Uniting to Stop Violence Against Employees in Health Care

M. L. Hopkins11/01/2023

Health care employees – including occupational health providers who evaluate workers’ compensation claims and deliver health services to injured workers – are in the grip of a disturbing trend: workplace violence that leads to injury, even death. In August 2023, the Associated Press reported, “Data shows that American health care workers now suffer more nonfatal injuries from workplace violence than workers in any other profession, including law enforcement.”1

A clearer picture of the aggression against health care employees emerges from a small survey in February to April 2023. Of the survey’s 672 respondents – ranging from clinical to administrative to security personnel – 40% said they had experienced workplace violence in the last two years. More than half of violent incidents involved combative patients interacting with nursing staff. In more than 60% of the cases, the attack involved scratching, hitting, and biting and, in 20%, an object was thrown. Sexual assault or harassment was alleged in 14% of cases and a firearm was involved in 1 of every 100 violent interactions.2

Workplace violence, a sign of trying times?

According to the U.S. Bureau of Labor Statistics, the rate of injuries from violent attacks against medical professionals grew by 63% from 2011 to 2018, and hospital safety directors say that aggression against staff escalated as the COVID-19 pandemic intensified in 2020. Among more than 2,000 nurses who responded to an April 2022 survey, 48% reported an increase in workplace violence – more than double the percentage from a year earlier.3

Many industries can relate to what health care is experiencing. In 2020, service occupations led in “nonfatal intentional injuries by another person” in the workplace with 18,690 injuries, or over half of the total of 37,060. In second place, with 8,590 nonfatal intentional injuries by another person were health care practitioners and technical employees. They were followed by employees in educational instruction and libraries (5,470), transportation and material moving (1,560), and management, business, and financial occupations (1,360).4

There were 392 workplace homicides in 2020; of these, 23.5% were in sales/sales-related occupations (92), followed by transportation and material moving (51), management (29), construction and excavation (20), and production (18).

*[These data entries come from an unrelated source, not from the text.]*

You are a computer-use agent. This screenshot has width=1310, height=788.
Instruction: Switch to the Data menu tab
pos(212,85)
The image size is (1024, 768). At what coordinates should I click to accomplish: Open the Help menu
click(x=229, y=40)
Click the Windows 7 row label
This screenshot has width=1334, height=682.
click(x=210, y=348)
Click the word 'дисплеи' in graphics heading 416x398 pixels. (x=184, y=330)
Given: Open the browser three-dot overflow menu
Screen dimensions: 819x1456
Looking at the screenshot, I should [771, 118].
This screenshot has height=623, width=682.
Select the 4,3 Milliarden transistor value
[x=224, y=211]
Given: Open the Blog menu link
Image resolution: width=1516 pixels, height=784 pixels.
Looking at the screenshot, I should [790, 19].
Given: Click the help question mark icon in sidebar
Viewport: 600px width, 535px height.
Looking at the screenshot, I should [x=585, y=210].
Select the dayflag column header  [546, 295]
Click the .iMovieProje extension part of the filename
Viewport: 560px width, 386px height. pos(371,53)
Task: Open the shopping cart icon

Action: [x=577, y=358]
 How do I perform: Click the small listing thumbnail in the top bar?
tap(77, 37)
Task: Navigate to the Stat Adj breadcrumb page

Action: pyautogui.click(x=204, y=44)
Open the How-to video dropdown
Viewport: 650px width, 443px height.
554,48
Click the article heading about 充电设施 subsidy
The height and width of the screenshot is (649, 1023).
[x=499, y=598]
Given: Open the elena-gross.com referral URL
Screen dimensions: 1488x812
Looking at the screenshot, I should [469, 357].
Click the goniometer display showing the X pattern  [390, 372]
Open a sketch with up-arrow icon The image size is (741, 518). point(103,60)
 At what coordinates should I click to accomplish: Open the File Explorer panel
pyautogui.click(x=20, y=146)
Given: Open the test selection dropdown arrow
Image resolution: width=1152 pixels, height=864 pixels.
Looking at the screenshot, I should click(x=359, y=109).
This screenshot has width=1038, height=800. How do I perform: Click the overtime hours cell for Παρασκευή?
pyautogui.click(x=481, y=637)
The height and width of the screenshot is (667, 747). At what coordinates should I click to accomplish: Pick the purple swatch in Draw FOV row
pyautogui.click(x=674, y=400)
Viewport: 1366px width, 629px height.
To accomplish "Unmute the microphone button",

Signs that a violent outburst may be coming

Being aware of the warning signs of workplace violence is everyone’s business because, as the National Safety Council says, “most every ‘place’ is somebody’s workplace,” and violence can affect anyone – patron, employee, or bystander.

Behavioral signs may include appearance of excessive use of alcohol or drugs, unexplained absenteeism, depression or withdrawal, perceptions of unfair treatment, emotional responses to criticism, mood swings, and paranoia.5

In health care specifically, “The reasons for aggression vary: patients’ anger and confusion about their medical conditions and care; grief over the decline of hospitalized loved ones; frustration while trying to get attention amid staffing shortages, especially in nursing; delirium and dementia; mental health disorders; political and social issues; and gender and race (issues).”6

Response to health care violence is multifaceted, serious

Now that health care facilities – a refuge of caring for people in vulnerable conditions – are themselves becoming vulnerable, administrators are tightening the security and safety net. More facilities are flagging the records of patients who have shown aggression in the past, restricting where visitors can go, installing more cameras, providing panic alarms, training staff how to respond to aggression and spot the early signs of violence, and forming interdisciplinary teams to rapidly respond to incidents.

After a man stabbed an emergency department nurse in June, Heywood Healthcare in Massachusetts reacted with additional security measures, including a zero-tolerance policy for weapons.8 A zero-tolerance policy is one of the best protections employers can offer their employees, the Occupational Safety and Health Administration (OSHA) has said. OSHA also recommends a well-written and well-implemented workplace violence prevention program.9

The General Duty Clause that OSHA enforces requires all employers to provide a work environment that is “free from recognized hazards that are causing or likely to cause death or serious physical harm.” Because “workplace violence is a recognized hazard within the health care industry, (health care employers) have the responsibility to abate the hazard.”10

Occupational health presents an opportunity for employers and health care providers to ensure employees understand their joint expectation that employees’ behavior in medical centers and clinics must mirror the safe conduct required when performing their jobs. On occasion, employees may feel nervous about the results of certain health services, particularly when a work impact is possible. However, these services – drug testing, injury care, physical therapy, physical exams, and various screenings and tests – must proceed calmly and professionally; indeed, this is the expectation for employees’ behavior their entire time in occupational health facilities. Clinicians, administrators, and other staff are empowered to call in law enforcement at the first signs of disruption.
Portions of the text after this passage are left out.